Provided information:
============

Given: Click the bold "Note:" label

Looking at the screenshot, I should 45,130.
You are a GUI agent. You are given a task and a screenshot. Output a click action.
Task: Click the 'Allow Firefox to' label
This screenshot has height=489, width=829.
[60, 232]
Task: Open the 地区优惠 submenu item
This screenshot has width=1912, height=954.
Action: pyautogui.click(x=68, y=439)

============

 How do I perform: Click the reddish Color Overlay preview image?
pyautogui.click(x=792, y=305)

============

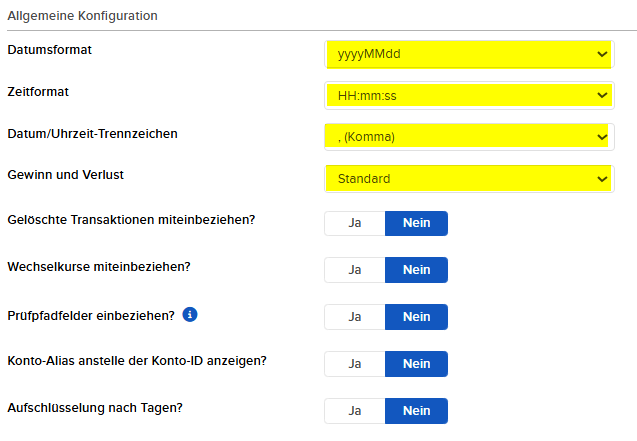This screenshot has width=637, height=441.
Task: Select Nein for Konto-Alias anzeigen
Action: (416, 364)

============

Required work: Copy out the lines from the line with "Given: Click the" to the line with "Action: pyautogui.click(x=68, y=439)", including both of those lines.

Completed exercise:
Given: Click the bold "Note:" label

Looking at the screenshot, I should 45,130.
You are a GUI agent. You are given a task and a screenshot. Output a click action.
Task: Click the 'Allow Firefox to' label
This screenshot has height=489, width=829.
[60, 232]
Task: Open the 地区优惠 submenu item
This screenshot has width=1912, height=954.
Action: pyautogui.click(x=68, y=439)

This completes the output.